▶ [Source text]
Following six successful editions of the Panorama of the European Film, Zawya Cinema was established in March 2014 as one of the first independent cinemas in Egypt, aiming to fill a much-needed gap in Cairo’s cinematic and cultural scene.
With a program split between theatrical releases and curated programs, Zawya screens a diverse selection of films from across the globe, varying from feature films, shorts, documentaries, to experimental works and retrospectives. Zawya’s program also focuses on local independent films to encourage and promote the work of young Egyptian and Arab filmmakers across different platforms.
In addition to its regular program, Zawya organizes two annual film festivals: the Panorama of the European Film and Zawya Shorts.
In 2015, Zawya launched its distribution arm, aiming to create an alternative distribution model bridging the gap between independent films and their audience through targeted and encompassing strategies. Zawya Distribution works to give films a long shelf life, traversing past the theatrical release, with a strong exhibition on TV channels, VOD and other ancillary forms of distribution including non-commercial releases.
In 2016, Zawya organized an Art-house Cinema Management workshop, through which weekly screenings and film programs emerged in three other cities: Alexandria, Port Said and Ismailia. This activity lasted from 2016 to 2019.

▶ [Problems]
**A.** Transcribe the Zawya Cinema text word for word, starting at "With a program" and ending at "and Zawya Shorts.".
**B.** Pick up the text on Zawya Cinema after its final sentence and carry it forward.

▶ [Dataset content]

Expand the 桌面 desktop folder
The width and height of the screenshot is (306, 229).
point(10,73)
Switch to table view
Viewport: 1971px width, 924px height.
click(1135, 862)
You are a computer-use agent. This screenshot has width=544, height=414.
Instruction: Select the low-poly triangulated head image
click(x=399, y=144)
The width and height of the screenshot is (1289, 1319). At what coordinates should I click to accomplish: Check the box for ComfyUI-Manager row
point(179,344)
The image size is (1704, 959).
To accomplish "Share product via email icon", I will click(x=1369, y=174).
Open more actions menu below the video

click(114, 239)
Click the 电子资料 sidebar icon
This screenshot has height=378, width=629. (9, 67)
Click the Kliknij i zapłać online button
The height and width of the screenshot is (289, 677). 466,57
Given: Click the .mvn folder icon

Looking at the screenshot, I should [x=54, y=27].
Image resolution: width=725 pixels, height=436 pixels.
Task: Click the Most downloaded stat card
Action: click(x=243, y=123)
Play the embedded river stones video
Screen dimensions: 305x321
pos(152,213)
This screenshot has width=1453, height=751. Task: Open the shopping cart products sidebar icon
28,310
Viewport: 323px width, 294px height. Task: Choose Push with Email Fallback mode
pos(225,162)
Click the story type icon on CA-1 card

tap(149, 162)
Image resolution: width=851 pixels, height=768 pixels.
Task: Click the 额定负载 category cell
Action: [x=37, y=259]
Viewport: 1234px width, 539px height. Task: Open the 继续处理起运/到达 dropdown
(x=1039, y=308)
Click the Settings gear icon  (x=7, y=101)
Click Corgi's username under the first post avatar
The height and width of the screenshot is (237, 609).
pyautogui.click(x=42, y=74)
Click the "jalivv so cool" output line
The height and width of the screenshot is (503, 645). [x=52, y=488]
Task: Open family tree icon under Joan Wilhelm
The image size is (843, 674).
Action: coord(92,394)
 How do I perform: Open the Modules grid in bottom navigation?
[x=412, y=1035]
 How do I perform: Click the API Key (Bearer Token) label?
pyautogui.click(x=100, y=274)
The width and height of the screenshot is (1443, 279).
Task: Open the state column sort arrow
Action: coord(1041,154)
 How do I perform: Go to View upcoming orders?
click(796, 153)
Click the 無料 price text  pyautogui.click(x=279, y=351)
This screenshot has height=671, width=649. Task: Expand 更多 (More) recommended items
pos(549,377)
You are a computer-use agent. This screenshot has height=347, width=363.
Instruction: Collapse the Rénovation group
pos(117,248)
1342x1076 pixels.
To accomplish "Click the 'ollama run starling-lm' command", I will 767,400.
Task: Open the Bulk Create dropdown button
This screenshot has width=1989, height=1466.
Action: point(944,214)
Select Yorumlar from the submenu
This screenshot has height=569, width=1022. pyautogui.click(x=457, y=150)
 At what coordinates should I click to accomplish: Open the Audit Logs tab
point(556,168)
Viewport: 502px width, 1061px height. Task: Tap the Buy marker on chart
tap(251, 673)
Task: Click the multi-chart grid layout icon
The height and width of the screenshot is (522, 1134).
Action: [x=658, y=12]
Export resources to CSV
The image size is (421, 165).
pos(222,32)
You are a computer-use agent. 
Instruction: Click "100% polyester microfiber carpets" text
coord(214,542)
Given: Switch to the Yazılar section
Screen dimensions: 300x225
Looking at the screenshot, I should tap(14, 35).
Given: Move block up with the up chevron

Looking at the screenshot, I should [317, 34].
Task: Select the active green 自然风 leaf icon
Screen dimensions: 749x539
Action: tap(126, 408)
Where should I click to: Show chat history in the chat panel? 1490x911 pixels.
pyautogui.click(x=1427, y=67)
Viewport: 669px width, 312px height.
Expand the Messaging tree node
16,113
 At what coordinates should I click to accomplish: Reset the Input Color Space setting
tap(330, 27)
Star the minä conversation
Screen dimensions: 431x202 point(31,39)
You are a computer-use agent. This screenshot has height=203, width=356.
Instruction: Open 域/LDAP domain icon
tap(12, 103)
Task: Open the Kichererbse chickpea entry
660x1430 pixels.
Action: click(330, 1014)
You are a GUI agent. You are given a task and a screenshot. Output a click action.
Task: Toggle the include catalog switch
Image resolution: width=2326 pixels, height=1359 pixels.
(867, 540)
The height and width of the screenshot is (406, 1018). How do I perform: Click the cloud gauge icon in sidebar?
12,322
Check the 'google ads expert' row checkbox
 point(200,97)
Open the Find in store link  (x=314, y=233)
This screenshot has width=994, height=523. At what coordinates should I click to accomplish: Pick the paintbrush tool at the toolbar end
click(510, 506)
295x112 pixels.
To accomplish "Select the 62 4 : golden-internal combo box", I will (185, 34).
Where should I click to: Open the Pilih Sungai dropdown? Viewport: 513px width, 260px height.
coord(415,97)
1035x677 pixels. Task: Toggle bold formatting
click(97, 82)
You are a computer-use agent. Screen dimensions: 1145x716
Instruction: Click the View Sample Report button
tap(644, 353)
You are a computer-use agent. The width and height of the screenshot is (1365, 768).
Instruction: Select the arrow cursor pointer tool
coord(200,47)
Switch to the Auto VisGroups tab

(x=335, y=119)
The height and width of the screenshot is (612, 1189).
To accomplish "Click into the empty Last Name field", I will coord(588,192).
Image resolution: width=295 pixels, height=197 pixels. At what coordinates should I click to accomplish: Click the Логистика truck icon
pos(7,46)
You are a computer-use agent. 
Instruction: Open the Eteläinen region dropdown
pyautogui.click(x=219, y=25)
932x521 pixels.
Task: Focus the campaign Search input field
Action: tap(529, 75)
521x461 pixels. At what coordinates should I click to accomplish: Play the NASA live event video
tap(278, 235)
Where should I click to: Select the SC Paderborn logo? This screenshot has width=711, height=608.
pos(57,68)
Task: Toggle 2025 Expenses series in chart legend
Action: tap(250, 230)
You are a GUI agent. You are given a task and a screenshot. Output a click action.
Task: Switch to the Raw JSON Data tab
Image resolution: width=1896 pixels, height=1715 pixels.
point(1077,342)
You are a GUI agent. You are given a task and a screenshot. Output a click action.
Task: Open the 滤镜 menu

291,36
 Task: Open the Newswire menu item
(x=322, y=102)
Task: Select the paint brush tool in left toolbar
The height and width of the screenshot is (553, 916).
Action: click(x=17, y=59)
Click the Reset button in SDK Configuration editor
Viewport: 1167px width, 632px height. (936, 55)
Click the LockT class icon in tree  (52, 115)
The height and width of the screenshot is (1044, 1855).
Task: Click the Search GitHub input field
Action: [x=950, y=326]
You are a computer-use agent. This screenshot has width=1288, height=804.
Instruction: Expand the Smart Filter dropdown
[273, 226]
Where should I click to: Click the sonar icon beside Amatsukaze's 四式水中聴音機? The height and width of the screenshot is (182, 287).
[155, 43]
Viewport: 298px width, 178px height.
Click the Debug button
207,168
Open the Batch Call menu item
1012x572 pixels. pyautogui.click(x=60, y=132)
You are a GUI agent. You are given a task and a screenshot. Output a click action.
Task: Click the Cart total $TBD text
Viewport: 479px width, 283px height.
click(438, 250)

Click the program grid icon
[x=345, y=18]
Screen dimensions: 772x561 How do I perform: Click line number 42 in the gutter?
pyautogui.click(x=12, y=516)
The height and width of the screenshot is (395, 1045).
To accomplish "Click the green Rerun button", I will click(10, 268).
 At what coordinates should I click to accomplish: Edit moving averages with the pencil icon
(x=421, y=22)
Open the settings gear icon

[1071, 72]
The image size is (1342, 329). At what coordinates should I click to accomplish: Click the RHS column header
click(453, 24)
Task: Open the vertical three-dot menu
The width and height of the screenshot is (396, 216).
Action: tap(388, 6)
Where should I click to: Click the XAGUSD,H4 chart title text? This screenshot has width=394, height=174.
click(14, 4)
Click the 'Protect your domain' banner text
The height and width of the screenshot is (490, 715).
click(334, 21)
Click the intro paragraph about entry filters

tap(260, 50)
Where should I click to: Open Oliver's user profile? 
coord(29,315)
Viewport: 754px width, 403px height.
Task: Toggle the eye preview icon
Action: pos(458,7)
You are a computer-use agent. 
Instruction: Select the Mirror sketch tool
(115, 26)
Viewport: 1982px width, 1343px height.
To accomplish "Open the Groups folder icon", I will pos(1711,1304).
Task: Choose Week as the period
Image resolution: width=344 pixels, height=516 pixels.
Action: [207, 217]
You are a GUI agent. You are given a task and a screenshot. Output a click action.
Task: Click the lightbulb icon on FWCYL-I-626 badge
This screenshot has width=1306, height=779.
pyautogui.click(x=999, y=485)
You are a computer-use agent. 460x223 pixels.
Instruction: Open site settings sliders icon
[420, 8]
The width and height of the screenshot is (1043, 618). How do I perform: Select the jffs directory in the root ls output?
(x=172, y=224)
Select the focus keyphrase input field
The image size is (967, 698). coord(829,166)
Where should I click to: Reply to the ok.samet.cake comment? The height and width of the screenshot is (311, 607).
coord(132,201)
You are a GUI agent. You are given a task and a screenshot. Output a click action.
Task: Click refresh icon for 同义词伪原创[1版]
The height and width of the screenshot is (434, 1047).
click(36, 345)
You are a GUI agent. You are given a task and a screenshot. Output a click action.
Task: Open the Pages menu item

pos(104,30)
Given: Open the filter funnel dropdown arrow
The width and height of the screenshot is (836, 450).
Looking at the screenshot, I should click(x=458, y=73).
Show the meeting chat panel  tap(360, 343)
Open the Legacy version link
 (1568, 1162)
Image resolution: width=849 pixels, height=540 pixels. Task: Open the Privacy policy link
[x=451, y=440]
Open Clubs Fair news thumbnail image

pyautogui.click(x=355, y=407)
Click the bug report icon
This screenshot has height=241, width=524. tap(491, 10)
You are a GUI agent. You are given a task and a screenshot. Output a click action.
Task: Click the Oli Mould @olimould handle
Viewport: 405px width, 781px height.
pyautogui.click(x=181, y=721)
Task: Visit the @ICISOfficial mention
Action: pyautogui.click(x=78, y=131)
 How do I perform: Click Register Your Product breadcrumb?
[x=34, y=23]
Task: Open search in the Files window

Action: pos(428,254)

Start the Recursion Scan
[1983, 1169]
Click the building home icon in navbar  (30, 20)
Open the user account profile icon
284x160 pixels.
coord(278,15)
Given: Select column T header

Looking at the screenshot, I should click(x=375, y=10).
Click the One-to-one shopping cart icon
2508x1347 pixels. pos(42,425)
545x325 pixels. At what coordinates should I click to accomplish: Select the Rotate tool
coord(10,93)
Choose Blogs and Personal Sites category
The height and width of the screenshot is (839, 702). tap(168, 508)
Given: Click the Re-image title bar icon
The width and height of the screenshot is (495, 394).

▶ [Expected answers]
**A.**
With a program split between theatrical releases and curated programs, Zawya screens a diverse selection of films from across the globe, varying from feature films, shorts, documentaries, to experimental works and retrospectives. Zawya’s program also focuses on local independent films to encourage and promote the work of young Egyptian and Arab filmmakers across different platforms.
In addition to its regular program, Zawya organizes two annual film festivals: the Panorama of the European Film and Zawya Shorts.

**B.**
Following four successful years of operating a single screen in Cinema Odeon, Zawya relocated in September 2018 to Downtown’s Cinema Karim to manage two screens with a combined capacity of 387 seats. Zawya is a member of the Network of Arab Alternative Screens (NAAS) and is supported by Misr International Films.
Located at 15 Emad El Deen Street, Downtown, Cinema Karim is Zawya’s new home as of September 2018. Originally named Cinema Femina, founded during the 1940’s, then later Cinema Capitol in the 1960’s, and finally Karim. For a brief period during the 1980’s it was managed by Misr International Films in partnership with producer Hussein El Qalla.
“The famous cinemas of the thirties were on Emad El Dine Street, there was the imperial next to Empire, in front of cinéma Gaumont [Palace], which became Fémina, I particularly remember it because the hall was underground” — Berto Farhi
At the time, Youssef Chahine looked over the renovations dividing the theatre into two screens, in order to dedicate Karim 2’s programming to more arthouse and less mainstream films.
Finally, Zawya has taken over another series of renovations before its move to Karim in 2018, now with 2 screens (314 seats and 73 seats) and currently offers the latest digital projection technology.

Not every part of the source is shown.